Quando uma criança apresenta dificuldade de concentração, esquecimento frequente ou baixo rendimento escolar, o primeiro olhar costuma ir direto para a sala de aula: método de ensino, motivação, possíveis transtornos de aprendizagem. Um fator, no entanto, é frequentemente deixado de fora dessa investigação — e a evidência científica mostra que não deveria: a qualidade do sono.
A aprendizagem não termina quando o conteúdo é apresentado em sala. Ela se completa horas depois, durante o sono, em um processo chamado consolidação da memória. É nesse período — especialmente nos estágios mais profundos do sono e na fase REM — que o cérebro fortalece as conexões neurais responsáveis por armazenar o que foi aprendido durante o dia, ao mesmo tempo em que descarta informações irrelevantes.
Pesquisas da área mostram que esse processo afeta dois tipos principais de memória envolvidos na aprendizagem escolar: as memórias declarativas (fatos, conceitos, vocabulário) e as memórias de procedimento (habilidades como escrever, calcular, ler).
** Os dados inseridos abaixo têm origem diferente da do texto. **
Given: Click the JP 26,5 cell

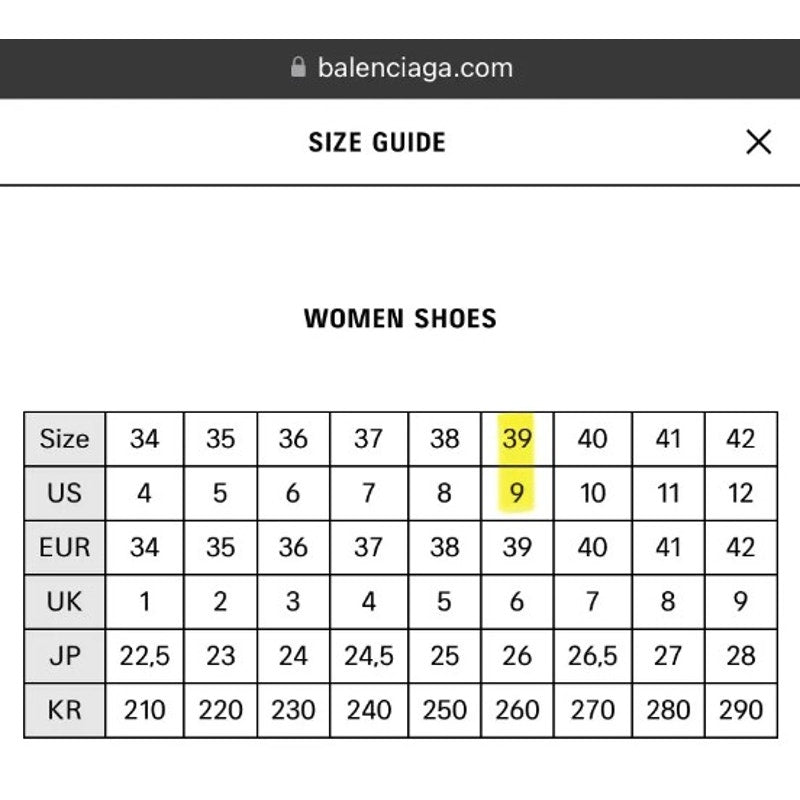Looking at the screenshot, I should click(593, 656).
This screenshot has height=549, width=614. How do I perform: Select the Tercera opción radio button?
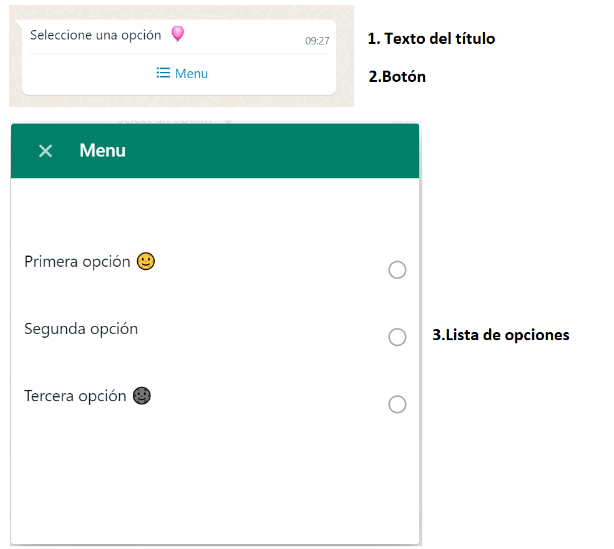[397, 405]
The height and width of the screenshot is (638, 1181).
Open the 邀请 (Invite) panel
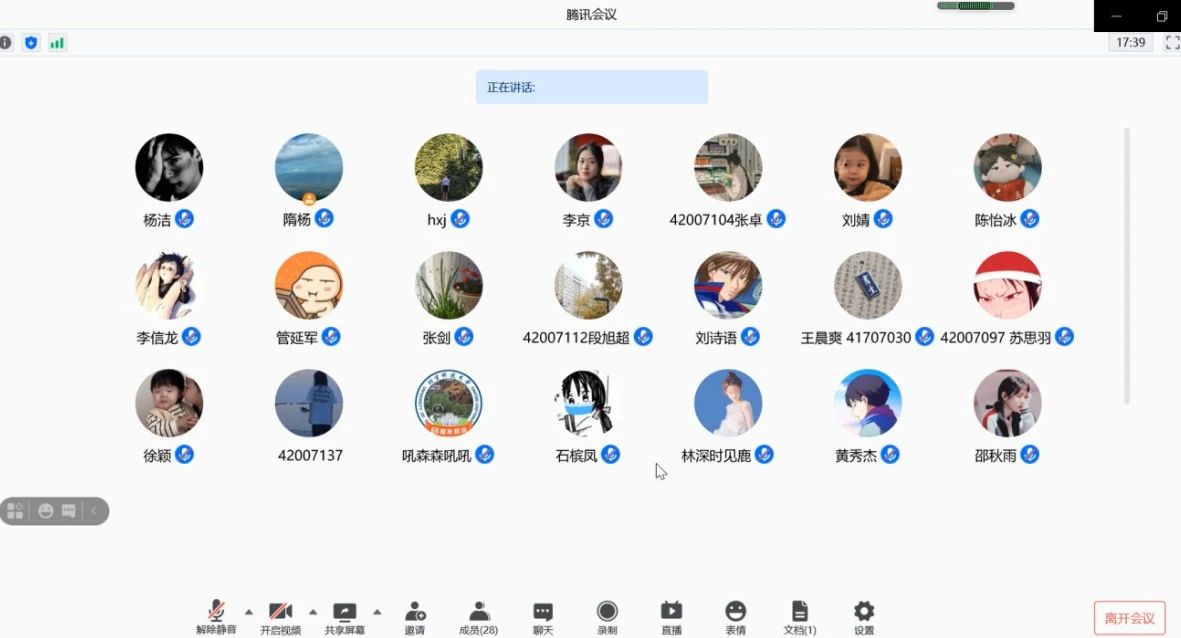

Um estudo com crianças canadenses, por exemplo, associou noites de sono adequado a melhor desempenho em matemática e línguas no dia seguinte.
Os efeitos visíveis em sala de aula
Quando o sono é insuficiente ou fragmentado, os efeitos aparecem rápido — e costumam ser confundidos com outras questões:
● Queda na atenção sustentada e mais erros por desatenção
● Tempo de reação mais lento para responder e processar instruções
● Dificuldade para filtrar estímulos irrelevantes, o que pode parecer “agitação” ou “dispersão”
● Irritabilidade e menor tolerância à frustração
● Redução da capacidade de resolver problemas e organizar o raciocínio
Em crianças que já têm TDAH ou outras condições que afetam a atenção, o impacto da privação de sono tende a ser ainda mais acentuado, criando um ciclo difícil de identificar: a dificuldade de aprendizagem é tratada como parte do quadro diagnóstico, quando parte dela pode estar sendo agravada por uma variável simples de ajustar — a rotina de sono.
Um levantamento brasileiro que aplicou questionários de sono a pais de crianças em idade escolar encontrou um dado revelador: a grande maioria dos pais não relacionava espontaneamente os problemas de sono dos filhos às dificuldades de aprendizagem observadas na escola. Isso mostra que a conexão entre os dois temas ainda não faz parte do repertório comum das famílias — o que reforça a importância de a escola e os profissionais da educação trazerem essa pauta para as conversas com os pais.
O que observar e como agir
Antes de investigar exaustivamente hipóteses pedagógicas ou clínicas, vale fazer perguntas simples: a criança dorme o número de horas recomendado para sua idade? O horário de dormir é regular, inclusive nos fins de semana? Há uso de telas pouco antes de dormir? Existem despertares frequentes, ronco, sonambulismo ou dificuldade para pegar no sono?
Sinais recorrentes de sono irregular justificam conversa com o pediatra, e, se necessário, avaliação especializada em medicina do sono. Trata-se de um ajuste que, embora simples na aparência, pode ter impacto direto e mensurável na capacidade de atenção, memória e regulação emocional da criança — funções que sustentam, literalmente, toda a aprendizagem escolar.